Traité de l’équilibre des liqueurs
Chapitre V.Des corps qui sont tout enfoncez dans l’eau.


Figure XV. — Nous voyons par là que l’eau pousse en haut les corps qu’elle touche par dessus ; qu’elle pousse en bas ceux qu’elle touche par dessous ; et qu’elle pousse de costé ceux qu’elle touche par le costé opposé : d’où il est aisé de conclure que, quand un corps est tout dans l’eau, comme l’eau le touche par dessus, par dessous et par tous les costez, elle fait effort pour le pousser en haut, en bas et vers tous les costez : mais comme sa hauteur est la mesure de la force qu’elle a dans toutes ces impressions, on verra bien aisément lequel de tous ces efforts doit prevaloir.

Car il paroist d’abord que comme elle a une pareille hauteur sur toutes les faces des costez, elle les poussera également ; et partant ce corps ne recevra aucune impression vers aucun costé, non plus qu’une giroüette entre deux vents égaux[1]. Mais comme l’eau a plus de hauteur sur la face d’en bas que sur celle d’en haut, il est visible qu’elle le poussera plus en haut qu’en bas, et comme la difference de ces hauteurs de l’eau est la hauteur du corps mesme, il est aisé d’entendre que l’eau le pousse plus en haut qu’en bas, avec une force égale au poids d’un volume d’eau pareil à ce corps.

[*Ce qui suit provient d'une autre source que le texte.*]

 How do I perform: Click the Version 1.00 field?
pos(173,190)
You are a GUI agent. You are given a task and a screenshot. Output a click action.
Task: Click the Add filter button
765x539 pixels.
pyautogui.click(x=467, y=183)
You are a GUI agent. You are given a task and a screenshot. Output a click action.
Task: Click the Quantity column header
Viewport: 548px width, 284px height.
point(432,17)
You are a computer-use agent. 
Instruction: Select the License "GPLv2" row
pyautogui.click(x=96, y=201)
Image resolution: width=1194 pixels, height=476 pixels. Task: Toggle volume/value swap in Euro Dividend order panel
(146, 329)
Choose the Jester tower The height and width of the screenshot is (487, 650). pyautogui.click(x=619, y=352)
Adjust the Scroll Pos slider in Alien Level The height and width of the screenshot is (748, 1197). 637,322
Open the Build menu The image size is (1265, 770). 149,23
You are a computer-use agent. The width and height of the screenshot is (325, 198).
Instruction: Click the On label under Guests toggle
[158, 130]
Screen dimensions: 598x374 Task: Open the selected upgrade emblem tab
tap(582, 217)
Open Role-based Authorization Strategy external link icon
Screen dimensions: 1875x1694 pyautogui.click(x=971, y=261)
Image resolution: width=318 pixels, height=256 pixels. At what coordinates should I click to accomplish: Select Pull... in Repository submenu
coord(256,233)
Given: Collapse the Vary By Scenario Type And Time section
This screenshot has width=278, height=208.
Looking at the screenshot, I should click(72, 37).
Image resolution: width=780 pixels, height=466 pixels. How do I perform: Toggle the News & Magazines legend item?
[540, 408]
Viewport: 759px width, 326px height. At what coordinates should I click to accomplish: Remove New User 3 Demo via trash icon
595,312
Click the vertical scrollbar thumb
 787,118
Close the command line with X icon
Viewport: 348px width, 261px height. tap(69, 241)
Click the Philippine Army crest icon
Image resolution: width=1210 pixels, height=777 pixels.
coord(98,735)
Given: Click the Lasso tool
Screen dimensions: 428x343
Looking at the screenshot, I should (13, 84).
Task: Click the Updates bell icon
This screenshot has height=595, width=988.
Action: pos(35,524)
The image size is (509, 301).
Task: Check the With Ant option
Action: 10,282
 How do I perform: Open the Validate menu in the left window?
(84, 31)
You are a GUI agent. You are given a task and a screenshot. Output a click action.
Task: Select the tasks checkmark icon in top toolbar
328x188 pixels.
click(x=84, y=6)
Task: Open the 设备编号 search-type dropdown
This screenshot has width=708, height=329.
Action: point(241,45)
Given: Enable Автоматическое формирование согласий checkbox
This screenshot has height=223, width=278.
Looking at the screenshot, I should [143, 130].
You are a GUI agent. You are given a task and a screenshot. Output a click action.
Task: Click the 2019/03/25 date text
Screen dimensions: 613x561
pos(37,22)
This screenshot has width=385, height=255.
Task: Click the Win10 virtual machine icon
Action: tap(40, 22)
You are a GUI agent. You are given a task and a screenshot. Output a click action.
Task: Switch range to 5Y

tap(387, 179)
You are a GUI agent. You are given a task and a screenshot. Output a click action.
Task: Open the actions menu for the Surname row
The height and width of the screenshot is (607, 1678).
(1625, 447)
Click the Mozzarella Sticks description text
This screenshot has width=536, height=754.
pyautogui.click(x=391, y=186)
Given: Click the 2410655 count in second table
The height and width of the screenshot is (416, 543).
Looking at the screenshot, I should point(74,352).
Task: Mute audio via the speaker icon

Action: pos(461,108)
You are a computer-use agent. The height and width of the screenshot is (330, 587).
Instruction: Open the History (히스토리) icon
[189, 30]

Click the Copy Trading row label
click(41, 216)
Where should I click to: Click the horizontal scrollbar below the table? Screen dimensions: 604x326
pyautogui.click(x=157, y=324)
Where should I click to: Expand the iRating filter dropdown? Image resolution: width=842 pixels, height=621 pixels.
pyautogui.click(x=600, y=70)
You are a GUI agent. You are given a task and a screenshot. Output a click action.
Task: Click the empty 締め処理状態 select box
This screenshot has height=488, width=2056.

Un corps dans l’eau est contrepesé par un volume d’eau pareil, de là vient que quelques corps y tombent.

De sorte qu’un corps qui est dans l’eau y est porté de la mesme sorte, que s’il estoit dans un bassin de balance, dont l’autre fût chargé d’un volume égal au sien.

De là vient que quelques corps y tombent.

D’où il paroist que s’il est de cuivre ou d’une autre matiere qui pese plus que l’eau en pareil volume, il tombe ; car son poids l’emporte sur celuy qui le contrebalance.

D’autres y montent.

S’il est de bois, ou d’une autre matière plus legere que l’eau en pareil volume, il monte avec toute la force dont le poids de l’eau le surpasse.

D’autres ny ne montent ny ne descendent.

Et s’il pese également, il ne descend ny ne monte, comme la cire qui se tient à peu prés dans l’eau au lieu où on l’a [mis[2]].

De là vient que le seau d’un puis n’est pas difficile à hausser tant qu’il est dans l’eau, et qu’on ne sent son poids que quand il commence à en sortir, de mesme qu’un seau plein de cire ne seroit non plus difficile à hausser estant dans l’eau ; ce n’est pas que l’eau aussi bien que la cire ne pesent autant dans l’eau que dehors ; mais c’est qu’estant dans l’eau, ils ont un contrepoids qu’ils n’ont plus quand ils en sont tirés ; de mesme qu’un bassin de balance chargé de cent livres n’est pas difficile à hausser, si l’autre l’est également.

Du cuivre pese plus en l’air que dans l’eau.

De là vient que quand du cuivre est dans l’eau, on le sent moins pesant precisément du poids d’un volume d’eau égal au sien ; de sorte que s’il pese neuf livres en l’air, il ne pese plus que huit livres dans l’eau ; parce que l’eau, en pareil volume qui le contrebalance, pese une livre ; et dans l’eau de la mer il pese moins, parce que l’eau de la mer pese plus, à peu pres d’une quarante-cinquiesme partie.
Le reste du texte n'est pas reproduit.